:: Text ::
╭──

But now Kruger is an unrestricted free agent and could wind up leaving Baltimore in free agency, creating a potential need for a pass rusher opposite Suggs that the Ravens could look to find in the draft.
“We still would need an elite pass rusher to match the guys that we have,” General Manager Ozzie Newsome said during the end-of-season press conference.
Traditionally, the elite pass rushers get gobbled up early in the first round because they’re one of the NFL’s prized positions.
But the good news for the Ravens this year is that they may be able to nab a promising pass rusher at pick No. 32, or possibly even later in the draft. There are a few defensive ends and outside linebackers that could be available at the end of the first round mostly over injury concerns.
One prospect is Oregon’s Dion Jordan, a 6-foot-6, 248-pound defensive end who was regarded as a top-10 talent coming into the pre-draft process. But Jordan recently announced that he played through a shoulder injury for much of the season and is having surgery next week to repair a torn labrum.
The injury will sideline Jordan leading up to the draft and could scare off some teams early in the first.

╰──

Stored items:
╭──

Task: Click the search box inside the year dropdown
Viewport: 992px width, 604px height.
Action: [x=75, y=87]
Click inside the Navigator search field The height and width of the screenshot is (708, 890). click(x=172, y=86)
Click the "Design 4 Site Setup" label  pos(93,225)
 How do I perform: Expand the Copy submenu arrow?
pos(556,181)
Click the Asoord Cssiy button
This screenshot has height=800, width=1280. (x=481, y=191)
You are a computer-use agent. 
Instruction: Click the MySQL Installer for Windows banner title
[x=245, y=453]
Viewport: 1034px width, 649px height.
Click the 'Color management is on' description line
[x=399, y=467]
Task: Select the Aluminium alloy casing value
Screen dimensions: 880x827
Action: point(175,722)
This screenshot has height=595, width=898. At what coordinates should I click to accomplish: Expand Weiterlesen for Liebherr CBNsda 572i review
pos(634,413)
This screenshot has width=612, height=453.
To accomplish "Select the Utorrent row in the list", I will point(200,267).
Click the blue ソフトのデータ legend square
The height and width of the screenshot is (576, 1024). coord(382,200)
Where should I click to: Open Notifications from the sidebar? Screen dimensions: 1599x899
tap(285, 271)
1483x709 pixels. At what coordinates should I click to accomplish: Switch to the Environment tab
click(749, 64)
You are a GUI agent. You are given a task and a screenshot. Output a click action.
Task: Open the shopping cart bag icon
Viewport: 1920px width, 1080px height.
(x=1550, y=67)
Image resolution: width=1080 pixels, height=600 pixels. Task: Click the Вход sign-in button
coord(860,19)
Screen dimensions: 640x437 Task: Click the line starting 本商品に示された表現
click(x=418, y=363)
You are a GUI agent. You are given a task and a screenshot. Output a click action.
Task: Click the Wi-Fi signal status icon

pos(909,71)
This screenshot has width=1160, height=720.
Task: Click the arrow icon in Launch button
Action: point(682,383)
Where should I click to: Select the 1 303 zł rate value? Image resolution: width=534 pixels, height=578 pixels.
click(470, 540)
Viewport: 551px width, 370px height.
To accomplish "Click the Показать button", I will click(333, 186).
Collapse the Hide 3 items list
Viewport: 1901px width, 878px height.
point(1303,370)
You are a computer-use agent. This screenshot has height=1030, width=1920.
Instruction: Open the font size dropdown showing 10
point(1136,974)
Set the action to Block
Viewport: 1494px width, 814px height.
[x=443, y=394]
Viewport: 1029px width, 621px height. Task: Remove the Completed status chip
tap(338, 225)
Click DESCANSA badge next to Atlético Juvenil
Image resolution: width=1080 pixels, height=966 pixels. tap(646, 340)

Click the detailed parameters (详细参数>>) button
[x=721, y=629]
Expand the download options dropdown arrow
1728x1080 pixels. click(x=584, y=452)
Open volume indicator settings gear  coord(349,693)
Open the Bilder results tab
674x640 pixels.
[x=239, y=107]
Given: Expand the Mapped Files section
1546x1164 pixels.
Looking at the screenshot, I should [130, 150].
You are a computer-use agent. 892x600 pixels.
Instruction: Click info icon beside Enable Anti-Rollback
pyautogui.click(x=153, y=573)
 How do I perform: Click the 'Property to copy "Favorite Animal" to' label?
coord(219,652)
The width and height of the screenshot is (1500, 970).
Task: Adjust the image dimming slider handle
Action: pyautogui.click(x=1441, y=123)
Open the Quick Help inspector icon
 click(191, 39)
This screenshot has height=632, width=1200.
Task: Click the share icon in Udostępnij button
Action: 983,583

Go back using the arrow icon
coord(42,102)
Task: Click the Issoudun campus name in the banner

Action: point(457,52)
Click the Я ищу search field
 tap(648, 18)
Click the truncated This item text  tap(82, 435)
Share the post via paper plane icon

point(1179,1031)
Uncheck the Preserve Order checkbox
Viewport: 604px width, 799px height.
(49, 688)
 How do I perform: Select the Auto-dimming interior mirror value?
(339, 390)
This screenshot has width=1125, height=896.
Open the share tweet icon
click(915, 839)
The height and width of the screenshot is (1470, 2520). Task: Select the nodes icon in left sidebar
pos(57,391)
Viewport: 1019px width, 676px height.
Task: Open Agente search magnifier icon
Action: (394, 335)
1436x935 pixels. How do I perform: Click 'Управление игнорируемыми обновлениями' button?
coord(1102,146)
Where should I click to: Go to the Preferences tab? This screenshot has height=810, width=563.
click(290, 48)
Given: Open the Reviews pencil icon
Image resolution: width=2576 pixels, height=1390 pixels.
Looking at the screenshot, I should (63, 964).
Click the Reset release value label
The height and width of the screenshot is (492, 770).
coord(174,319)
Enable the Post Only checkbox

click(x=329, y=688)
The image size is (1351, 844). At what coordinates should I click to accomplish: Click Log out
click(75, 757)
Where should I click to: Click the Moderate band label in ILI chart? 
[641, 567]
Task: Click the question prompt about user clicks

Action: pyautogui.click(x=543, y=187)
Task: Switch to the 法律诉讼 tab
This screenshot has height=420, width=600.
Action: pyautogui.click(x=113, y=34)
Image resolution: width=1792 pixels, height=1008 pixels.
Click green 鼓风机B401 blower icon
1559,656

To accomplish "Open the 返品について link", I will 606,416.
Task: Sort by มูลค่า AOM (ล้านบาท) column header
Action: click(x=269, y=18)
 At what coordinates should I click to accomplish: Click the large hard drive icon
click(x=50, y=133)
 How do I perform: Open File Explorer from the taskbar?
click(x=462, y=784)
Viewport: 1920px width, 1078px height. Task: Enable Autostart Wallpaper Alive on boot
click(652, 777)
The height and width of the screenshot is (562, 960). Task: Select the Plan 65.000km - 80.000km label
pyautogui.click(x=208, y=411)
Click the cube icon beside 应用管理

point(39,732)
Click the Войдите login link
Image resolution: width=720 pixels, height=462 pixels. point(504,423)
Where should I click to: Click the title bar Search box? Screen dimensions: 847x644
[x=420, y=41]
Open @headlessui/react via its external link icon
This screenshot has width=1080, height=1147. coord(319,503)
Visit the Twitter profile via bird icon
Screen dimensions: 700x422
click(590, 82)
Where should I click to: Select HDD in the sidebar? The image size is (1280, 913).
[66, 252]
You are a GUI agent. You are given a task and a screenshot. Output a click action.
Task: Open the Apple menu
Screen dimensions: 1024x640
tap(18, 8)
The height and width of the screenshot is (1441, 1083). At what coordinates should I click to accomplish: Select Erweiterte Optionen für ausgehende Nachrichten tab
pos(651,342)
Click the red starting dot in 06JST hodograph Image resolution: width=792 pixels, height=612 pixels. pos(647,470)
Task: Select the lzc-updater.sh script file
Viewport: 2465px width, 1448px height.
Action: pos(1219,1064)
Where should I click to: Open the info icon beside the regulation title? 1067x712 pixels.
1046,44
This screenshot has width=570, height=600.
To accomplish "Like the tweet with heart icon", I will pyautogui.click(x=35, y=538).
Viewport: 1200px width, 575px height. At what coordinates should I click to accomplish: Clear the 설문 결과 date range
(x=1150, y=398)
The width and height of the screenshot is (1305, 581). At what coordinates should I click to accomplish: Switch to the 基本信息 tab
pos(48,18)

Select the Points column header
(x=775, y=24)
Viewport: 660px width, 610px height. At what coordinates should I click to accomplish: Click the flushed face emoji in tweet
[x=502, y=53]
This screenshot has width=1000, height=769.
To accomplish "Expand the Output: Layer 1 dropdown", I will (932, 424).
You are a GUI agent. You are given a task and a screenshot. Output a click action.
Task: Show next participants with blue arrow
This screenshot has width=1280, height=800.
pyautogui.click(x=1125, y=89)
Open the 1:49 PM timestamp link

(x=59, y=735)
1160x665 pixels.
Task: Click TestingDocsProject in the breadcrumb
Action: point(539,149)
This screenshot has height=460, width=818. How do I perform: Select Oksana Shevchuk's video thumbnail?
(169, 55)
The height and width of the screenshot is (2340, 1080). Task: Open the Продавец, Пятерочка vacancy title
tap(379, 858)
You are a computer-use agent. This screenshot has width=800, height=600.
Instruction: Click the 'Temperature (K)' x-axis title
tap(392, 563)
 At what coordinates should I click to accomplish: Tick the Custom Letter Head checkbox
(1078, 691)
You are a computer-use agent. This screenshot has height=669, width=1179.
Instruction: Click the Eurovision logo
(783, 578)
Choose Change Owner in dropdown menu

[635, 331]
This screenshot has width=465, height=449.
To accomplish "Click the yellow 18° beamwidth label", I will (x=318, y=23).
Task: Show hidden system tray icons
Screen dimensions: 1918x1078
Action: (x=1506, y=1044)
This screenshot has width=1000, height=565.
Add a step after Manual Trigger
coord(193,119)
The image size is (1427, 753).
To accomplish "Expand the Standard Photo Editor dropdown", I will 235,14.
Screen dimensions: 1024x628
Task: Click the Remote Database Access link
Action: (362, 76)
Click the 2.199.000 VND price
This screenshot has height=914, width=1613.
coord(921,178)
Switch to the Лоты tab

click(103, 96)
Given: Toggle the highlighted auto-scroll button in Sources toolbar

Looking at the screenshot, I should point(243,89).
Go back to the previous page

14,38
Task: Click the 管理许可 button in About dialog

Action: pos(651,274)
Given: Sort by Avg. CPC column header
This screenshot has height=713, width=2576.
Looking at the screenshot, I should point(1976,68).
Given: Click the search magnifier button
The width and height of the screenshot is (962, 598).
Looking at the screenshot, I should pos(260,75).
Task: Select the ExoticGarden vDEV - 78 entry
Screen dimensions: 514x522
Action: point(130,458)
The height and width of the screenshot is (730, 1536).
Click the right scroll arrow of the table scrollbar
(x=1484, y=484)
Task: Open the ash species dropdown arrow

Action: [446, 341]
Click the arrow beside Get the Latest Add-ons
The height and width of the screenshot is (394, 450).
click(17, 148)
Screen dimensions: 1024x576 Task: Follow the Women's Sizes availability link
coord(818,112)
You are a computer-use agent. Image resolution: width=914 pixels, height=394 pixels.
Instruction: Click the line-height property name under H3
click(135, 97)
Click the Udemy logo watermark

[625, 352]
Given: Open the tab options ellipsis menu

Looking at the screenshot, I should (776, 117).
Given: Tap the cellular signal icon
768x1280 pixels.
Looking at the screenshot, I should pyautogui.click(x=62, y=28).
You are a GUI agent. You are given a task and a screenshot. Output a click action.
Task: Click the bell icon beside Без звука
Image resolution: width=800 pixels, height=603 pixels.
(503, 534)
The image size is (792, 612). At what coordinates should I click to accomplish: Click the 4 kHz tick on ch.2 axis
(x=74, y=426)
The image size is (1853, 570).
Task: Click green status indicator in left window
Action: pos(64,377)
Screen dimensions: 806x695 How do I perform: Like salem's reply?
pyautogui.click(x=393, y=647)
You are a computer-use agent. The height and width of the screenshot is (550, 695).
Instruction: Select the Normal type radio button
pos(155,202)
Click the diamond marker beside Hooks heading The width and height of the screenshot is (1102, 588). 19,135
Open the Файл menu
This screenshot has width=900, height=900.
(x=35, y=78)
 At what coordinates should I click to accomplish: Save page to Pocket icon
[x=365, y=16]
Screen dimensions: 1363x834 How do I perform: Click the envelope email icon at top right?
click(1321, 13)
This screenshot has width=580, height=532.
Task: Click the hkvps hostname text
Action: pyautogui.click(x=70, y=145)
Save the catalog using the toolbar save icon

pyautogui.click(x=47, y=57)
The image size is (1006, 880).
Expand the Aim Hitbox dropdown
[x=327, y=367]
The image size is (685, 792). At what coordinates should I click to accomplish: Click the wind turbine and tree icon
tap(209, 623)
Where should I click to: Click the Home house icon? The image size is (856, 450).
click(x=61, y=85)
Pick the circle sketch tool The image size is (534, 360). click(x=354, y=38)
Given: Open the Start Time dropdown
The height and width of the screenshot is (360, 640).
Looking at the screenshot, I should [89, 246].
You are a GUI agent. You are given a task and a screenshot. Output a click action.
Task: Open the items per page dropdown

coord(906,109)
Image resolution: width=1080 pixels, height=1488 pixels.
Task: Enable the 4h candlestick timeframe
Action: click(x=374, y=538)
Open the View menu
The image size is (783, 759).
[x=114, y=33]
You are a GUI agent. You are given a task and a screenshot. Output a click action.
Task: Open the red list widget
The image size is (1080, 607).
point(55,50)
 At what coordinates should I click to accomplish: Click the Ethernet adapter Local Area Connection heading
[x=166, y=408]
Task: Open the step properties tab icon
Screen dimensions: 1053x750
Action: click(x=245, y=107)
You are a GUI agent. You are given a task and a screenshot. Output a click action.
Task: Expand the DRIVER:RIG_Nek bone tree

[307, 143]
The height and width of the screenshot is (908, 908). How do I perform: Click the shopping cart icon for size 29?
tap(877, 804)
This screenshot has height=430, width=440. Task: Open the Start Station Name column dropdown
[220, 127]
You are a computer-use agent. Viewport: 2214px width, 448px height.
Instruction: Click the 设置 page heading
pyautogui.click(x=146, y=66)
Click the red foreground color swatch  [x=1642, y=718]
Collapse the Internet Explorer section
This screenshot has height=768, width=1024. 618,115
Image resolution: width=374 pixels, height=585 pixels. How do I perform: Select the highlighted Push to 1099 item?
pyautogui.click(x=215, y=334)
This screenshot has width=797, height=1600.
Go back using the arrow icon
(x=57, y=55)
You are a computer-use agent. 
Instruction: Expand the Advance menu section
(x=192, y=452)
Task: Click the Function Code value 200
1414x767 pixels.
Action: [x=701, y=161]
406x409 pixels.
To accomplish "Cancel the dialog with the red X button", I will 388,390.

╰──

:: Your task ::
Return the passage of the article about the Ravens' pass rush from "One prospect is" up to and including "a torn labrum.", copied word for word. The listing has no connection to the article about the Ravens' pass rush.

:: Result ::
One prospect is Oregon’s Dion Jordan, a 6-foot-6, 248-pound defensive end who was regarded as a top-10 talent coming into the pre-draft process. But Jordan recently announced that he played through a shoulder injury for much of the season and is having surgery next week to repair a torn labrum.